Last month, as VMware prepared for their European conference, news of Citrix setting XenServer free and providing new management tools for Hyper-V was leaked. After the recent announcement of a beta for Microsoft System Center Virtual Machine Manager (SCVMM) 2008 R2, I decided to read up on the official announcement from Citrix to see how the Microsoft and Citrix management products fit in with one another.
First of all, to summarise the Citrix announcements last month, as well as announcing that the XenServer hypervisor will be free of charge, Citrix announced a 20-year collaboration project with Microsoft (Project Encore) as part of which they will release new management tools (Citrix Essentials – available for XenServer and for Hyper-V) and Microsoft will support XenServer in a future version of SCVMM.
The official coverage of the Citrix Essentials announcement also includes videos featuring Simon Crosby, CIO of the Virtualisation Management Division at Citrix and Mike Neil, the General Manager for Virtualisation at Microsoft. In one video, Crosby says that:
“You’ve known us as the guys who made the hypervisor free – that’s what Xen stood for and we’ve been partners with Microsoft with Hyper-V to make exactly the same true in the Windows world.
This is not about free hypervisors anymore – this is about free enterprise virtualised infrastructure, containing multiple servers, shared storage, live relocation – everything that you need to build, in production, enterprise class virtualised infrastructure is now free. It’s a game changer for the virtualisation industry because it completely changes the cost of adopting virtualisation.”
After saying how Citrix was setting everything free, Crosby contradicts himself by saying that it’s basically the hypervisor that’s free but that there’s a management suite (Citrix Essentials) that’s chargeable… (so the “essential” part is not free then!)
Even so, it’s a significantly lower price point than the last time I looked at VMware Virtual Infrastructure (which is the real point Citrix are trying to make), and Citrix Essentials will provide extra functionality, some of which would require the purchase of additional products from VMware:
- Automated lab management – to streamline the process of building, testing, sharing and delivering throughout the application lifecycle, from development labs into the production environment.
- Advanced storage integration – to expose advanced data and storage management features directly to a virtualized environment.

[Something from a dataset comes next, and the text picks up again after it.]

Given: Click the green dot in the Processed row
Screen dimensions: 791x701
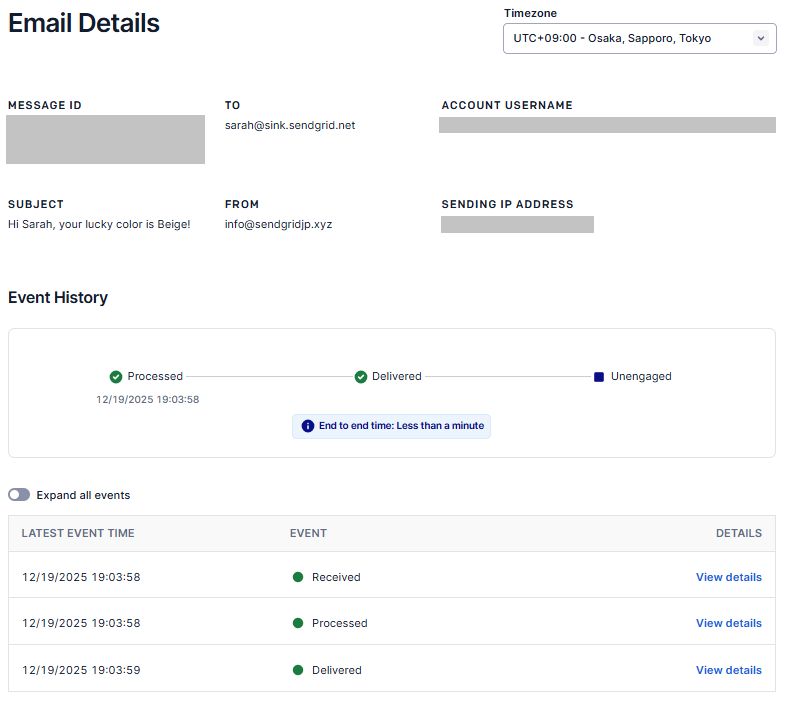Looking at the screenshot, I should (x=298, y=623).
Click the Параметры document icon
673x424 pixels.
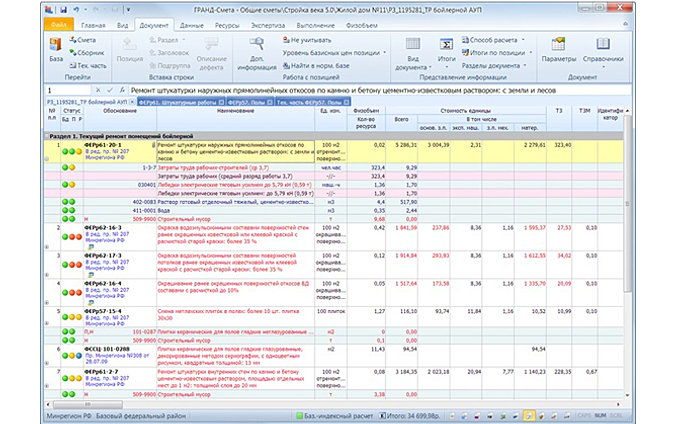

- Dynamic provisioning services – for the on-demand deployment of workloads to any combination of virtual machines or physical servers from a single image.
- Workflow orchestration – for the simplified scripting to automation of key management processes.
- High availability – for the automatic restart and intelligent placement of virtual machines in case of failure of guest systems or physical servers.
But some of this functionality is also available in SCVMM, so how does Citrix Essentials for Hyper-V fit with the Microsoft Virtualization portfolio? That’s explained in another video, where Crosby highlights that:
“Citrix Essentials is a management pack of solutions that complement System Center VMM, adding value in areas relating to storage automation, lab automation and VM lifecycle automation that are entirely complimentary to the use cases that are part of System Center VMM today”
He continues to explain that, in terms of multivendor platform management, SCVMM is forging ahead and Citrix’s objective is to complement the Microsoft products by filling in the key areas of automation that are not part of the virtualisation management role (e.g. storage, lab and stage management), to complement Hyper-V and to co-exist with SCVMM.
Mike Neil explained that the Microsoft Virtualization platform is designed to be layered with the base hypervisor functionality provided in Windows Server and the System Center products layered on top to manage the virtual and physical machines, their operating systems and applications. This infrastructure is designed to be extended by partners and Citrix has taken advantage by producing Citrix Essentials for Hyper-V.
It helps that XenServer and Hyper-V are compatible at the hypervisor layer (indeed, Citrix developed the Linux integration components for Hyper-V). Citrix Essentials is intended to ensure that, whether there’s a Citrix or a Microsoft hypervisor in use, the same automation and capabilities are available for all workloads (and SCVMM can manage VMware ESX and ESXi hosts too, via Virtual Center).
Citrix Essentials for Hyper-V will go on sale in April 2009, priced at around $1500 per server.
System Center Virtual Machine Manager is available today from Microsoft, with attractive licensing arrangements (the Server Management Suite Enterprise) for customers deploying multiple System Center products.